Longest Running Women's Pro Soccer Team Folds Weeks Before Preseason Starts

The longest running professional women’s soccer team in the country has reportedly folded after a deal for potential new ownership fell apart. The Boston Breakers, which were founded in 2000 and were part of NWSL predecessor leagues the WUSA and WPS, is the first NWSL team to fold since the league was established in 2013.
SB Nation’s team site The Bent Musket reported yesterday that Breakers front office staff was called and told about the development and that the “NWSL players association was informed via e-mail, a source close to the team confirmed.”
The news comes only weeks ahead of the league’s preseason training, scheduled to start on Feb. 19. Boston Breakers midfielder Morgan Andrews, was drafted last year.
The Washington Post reports there is a dispersal draft “in the works.” The league will play with only nine teams this season, meaning one team will have a bye every weekend.
Though the Boston Breakers have struggled financially in the past, the situation became critical last week when a deal with a new ownership group floundered.
But during the NWSL draft last week, in which the Breakers took part, the league assured that everything was fine.

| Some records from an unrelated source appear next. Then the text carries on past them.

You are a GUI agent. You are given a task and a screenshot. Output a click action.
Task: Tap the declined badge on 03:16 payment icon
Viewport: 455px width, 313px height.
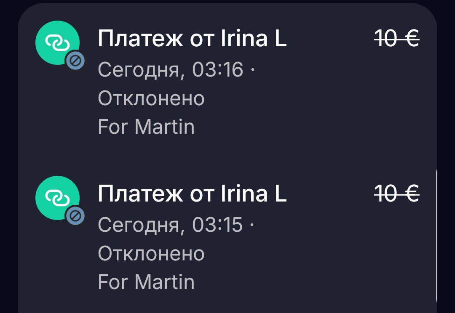75,61
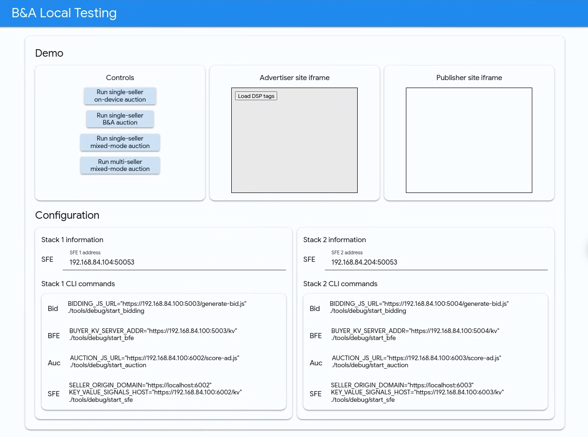Click the BFE command in Stack 1 CLI commands

tap(153, 334)
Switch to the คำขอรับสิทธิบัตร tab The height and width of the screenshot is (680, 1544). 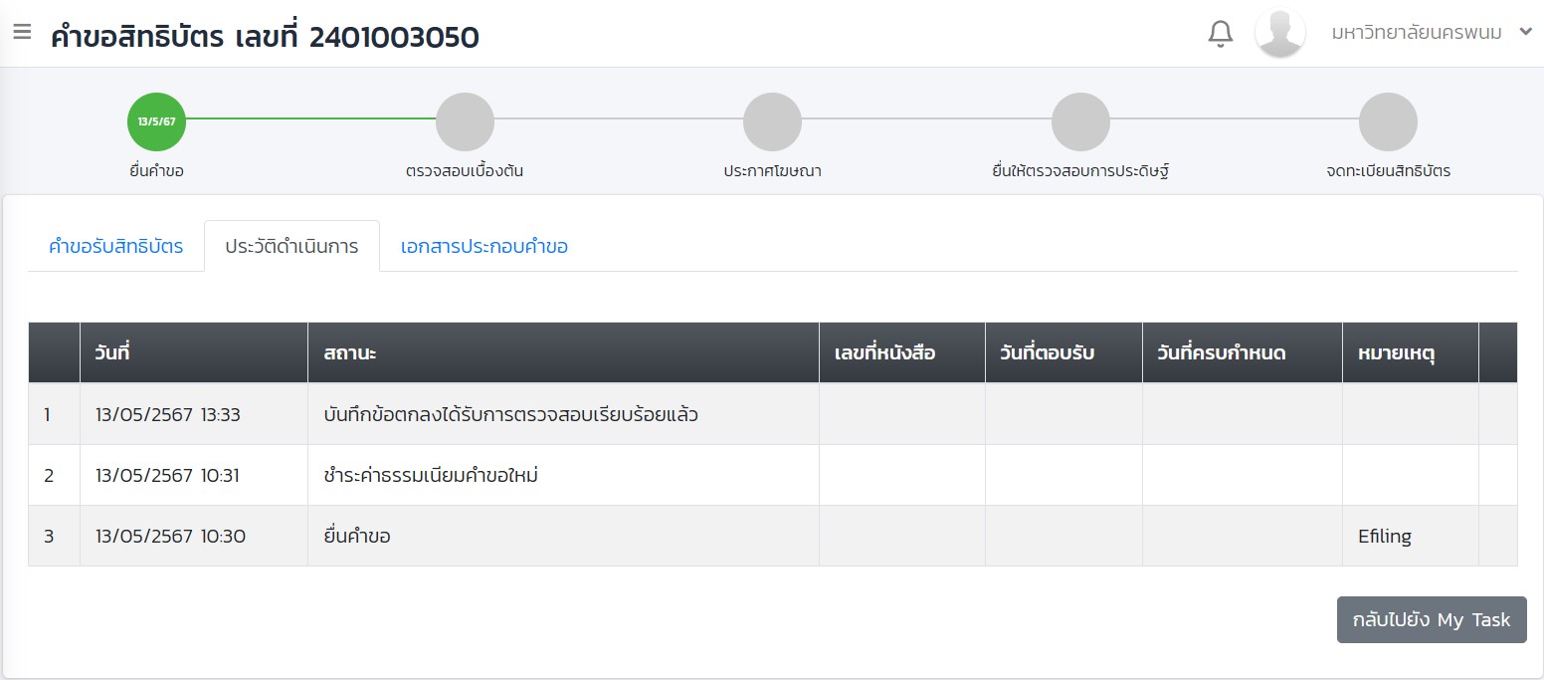[115, 247]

Per the Equalizer:
Word of financial issues in Boston surfaced late last year via reporting by Richard Farley of FourFourTwo. The league remained quiet on the issue, and at last week’s draft NWSL Managing Director of Operations, Amanda Duffy said the club’s operations were “business as usual” and that the league was working with ownership on a path forward for 2018. In reality, the sale was already dead by that point and last-ditch efforts to save the club over the last week were not successful.
Last night, in now-deleted tweets that were preserved by the Bent Musket, Portland Thorns owner Merrit Paulson called fans who suggested that the league pay to operate the team for a year “clueless.” She said the Boston Breakers didn’t have a stadium contract or staff in place for the 2018 season and that the “USSF offered a lot of $ to backstop the team to be operated for a yr.” Paulson also tweeted that a takeover by MLS club New England Revolution was the “only solution to keep [the team] in market after the new local owner checked out at the 11.5 hr.”
The ownership group, according to the Bent Musket, is LStar Ventures, the North Carolina based real estate company behind the new Union Point construction project in Boston.
Presumably while negotiations were ongoing, president of soccer operations Lee Billiard followed the Union Point twitter; meanwhile, the Union Point group had already spoken about wanting to build a 10,000 seat soccer/lacrosse stadium and bringing in pro sports. The potential move was confirmed by a source close to the situation.
Messages left with the Boston Breakers and LStar Ventures have not been returned.